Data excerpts
⟨
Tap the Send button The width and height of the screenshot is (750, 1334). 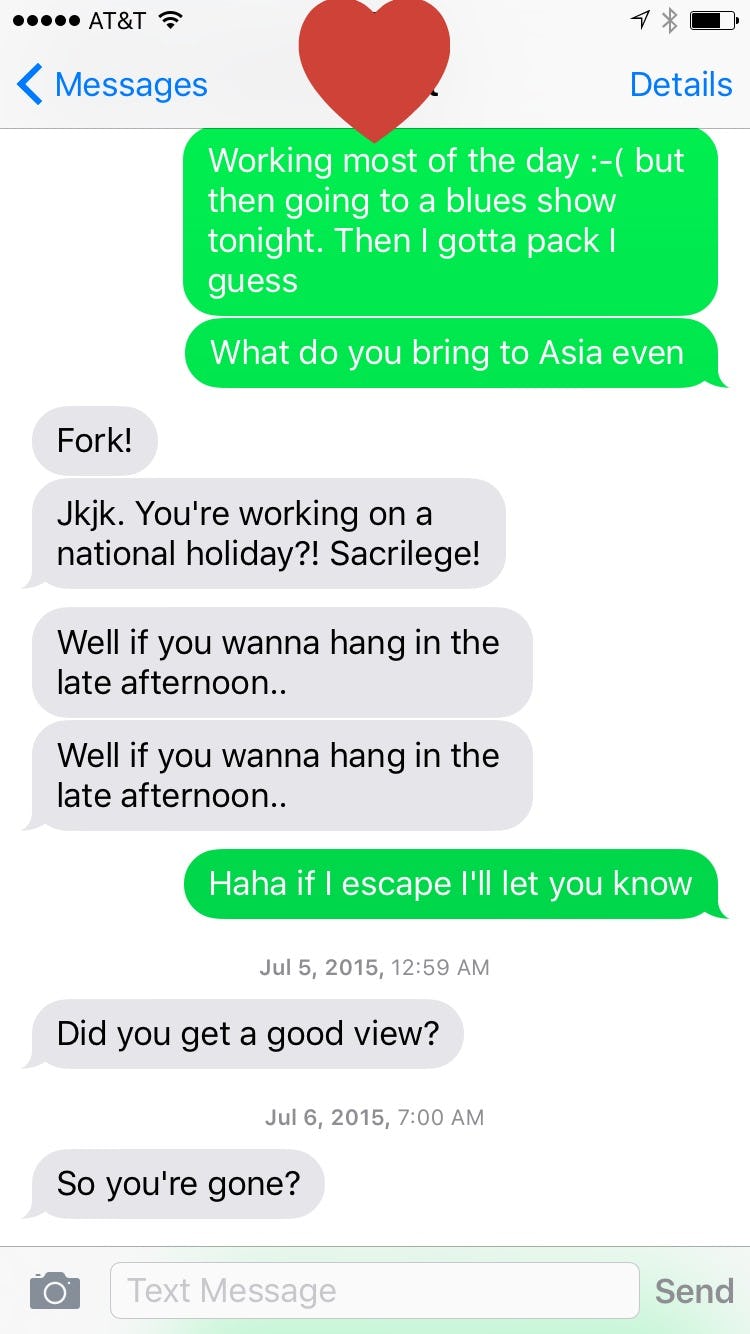coord(694,1291)
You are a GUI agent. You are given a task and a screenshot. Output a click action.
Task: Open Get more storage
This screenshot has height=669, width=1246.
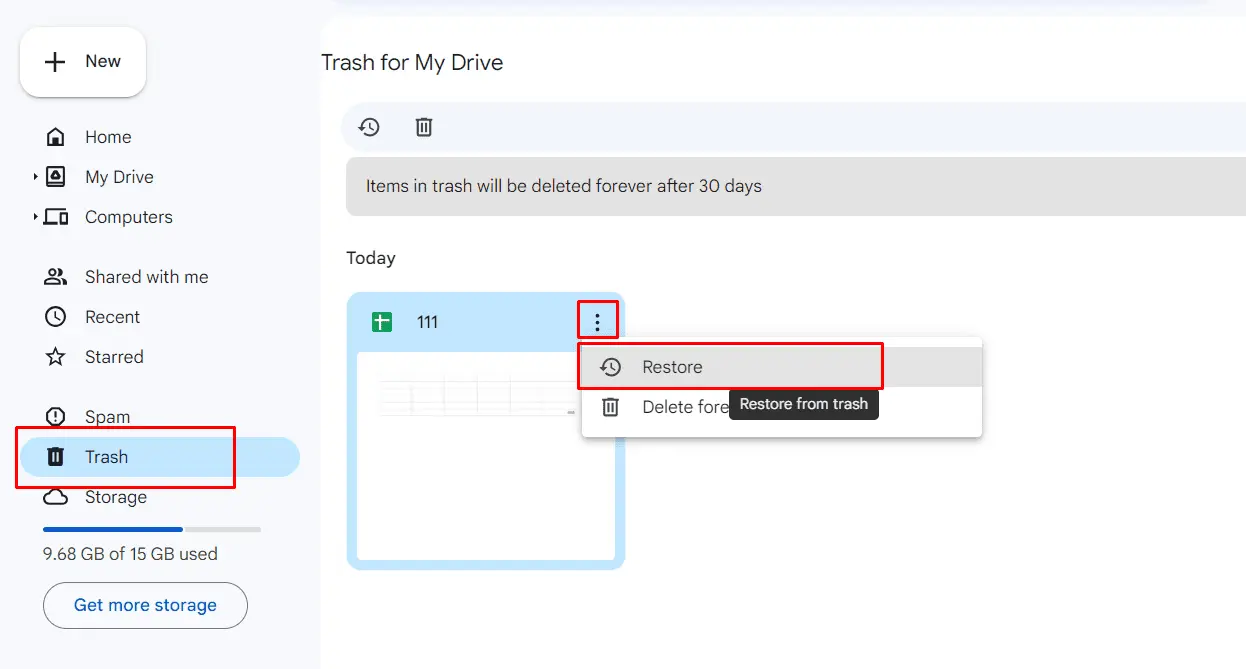[144, 605]
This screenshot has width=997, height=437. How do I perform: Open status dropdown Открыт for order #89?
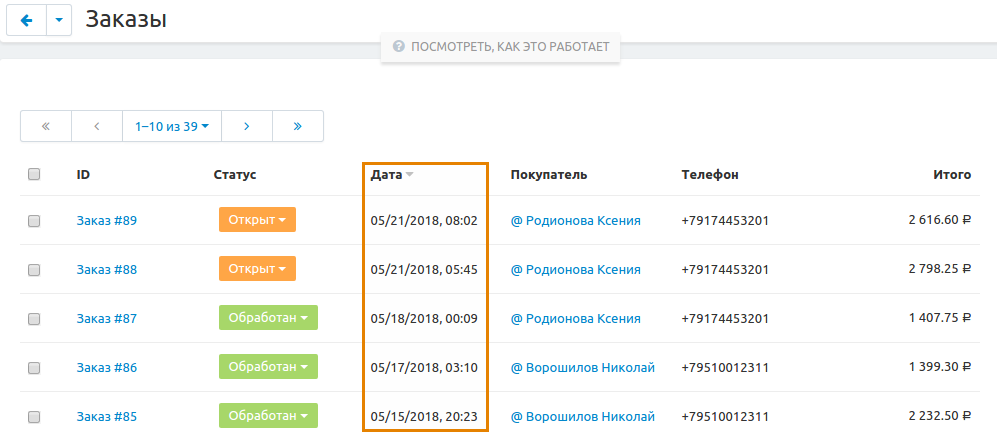coord(257,220)
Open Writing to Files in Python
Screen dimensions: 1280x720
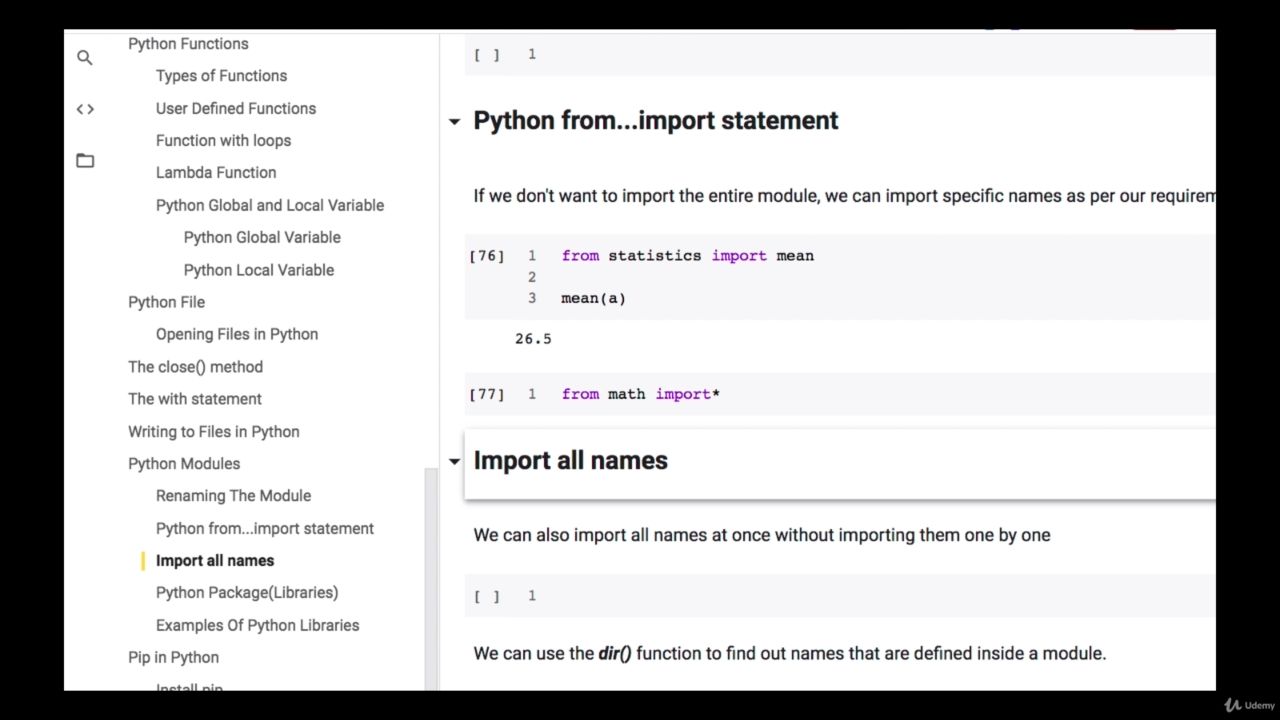pyautogui.click(x=213, y=431)
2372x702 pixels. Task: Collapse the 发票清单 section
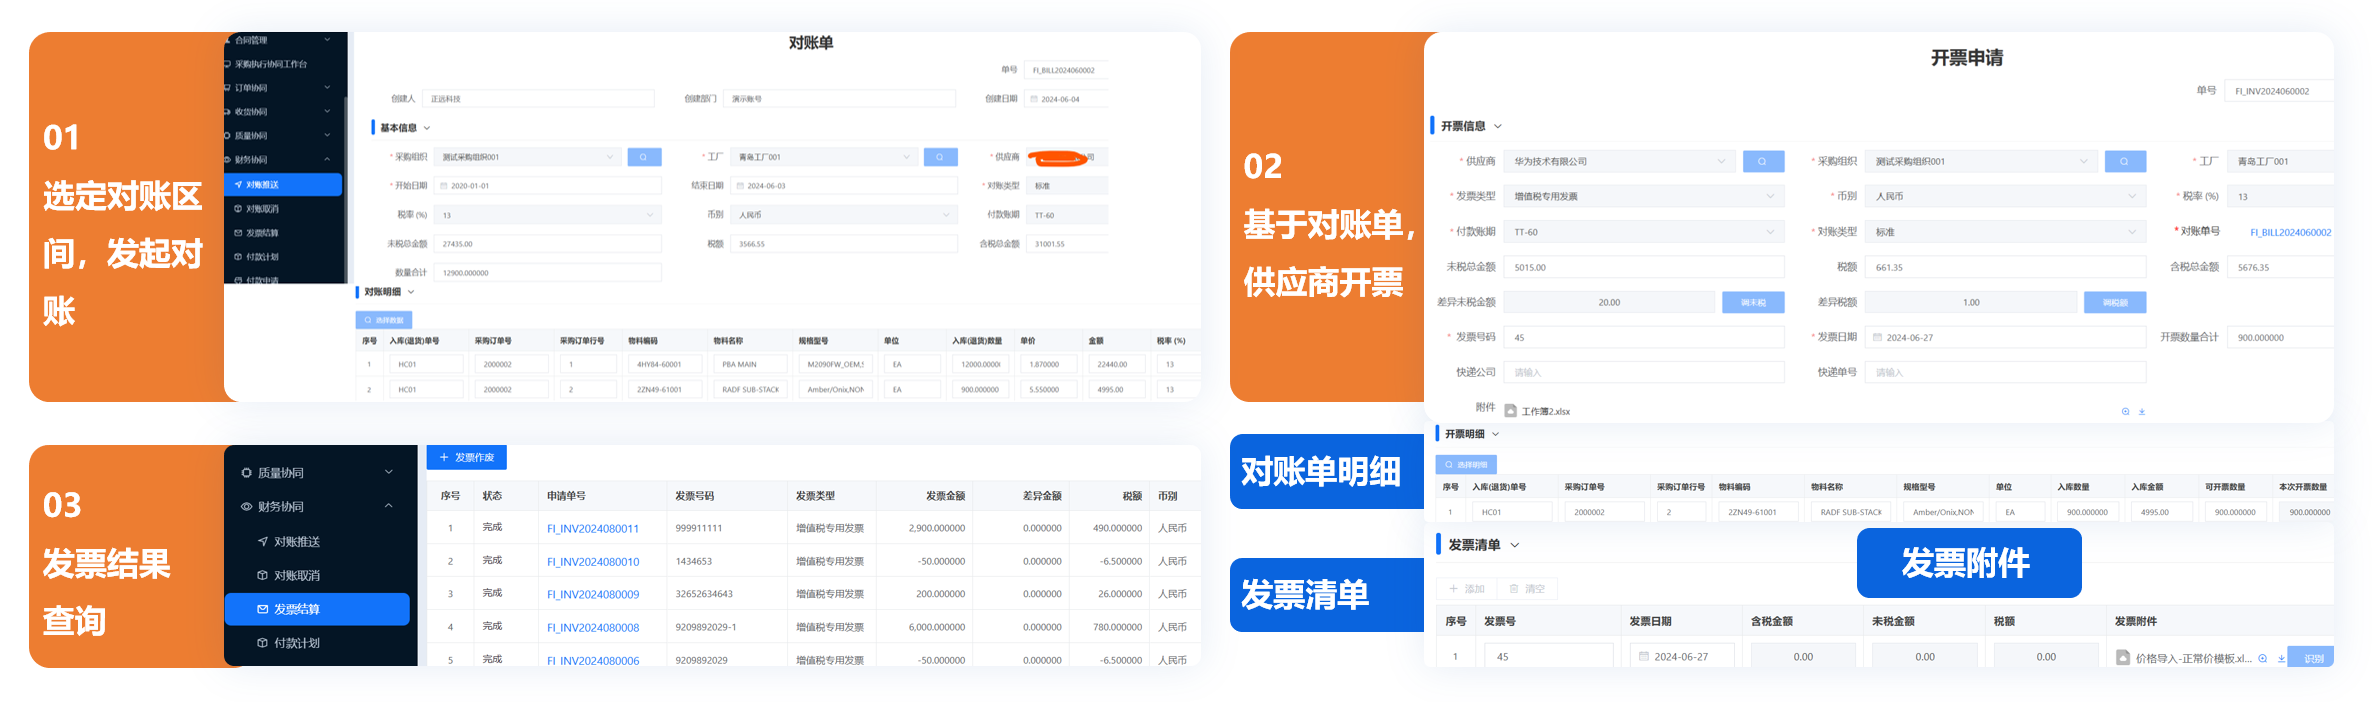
⟩
YOUR INSTRUCTIONS: The pictures stay out; repeat exactly the lines from the one with "This screenshot has width=997, height=437." to the end of the entries above, and nothing else.

THE ANSWER:
This screenshot has width=997, height=437. How do I perform: Open status dropdown Открыт for order #89?
coord(257,220)
Open Writing to Files in Python
Screen dimensions: 1280x720
pyautogui.click(x=213, y=431)
2372x702 pixels. Task: Collapse the 发票清单 section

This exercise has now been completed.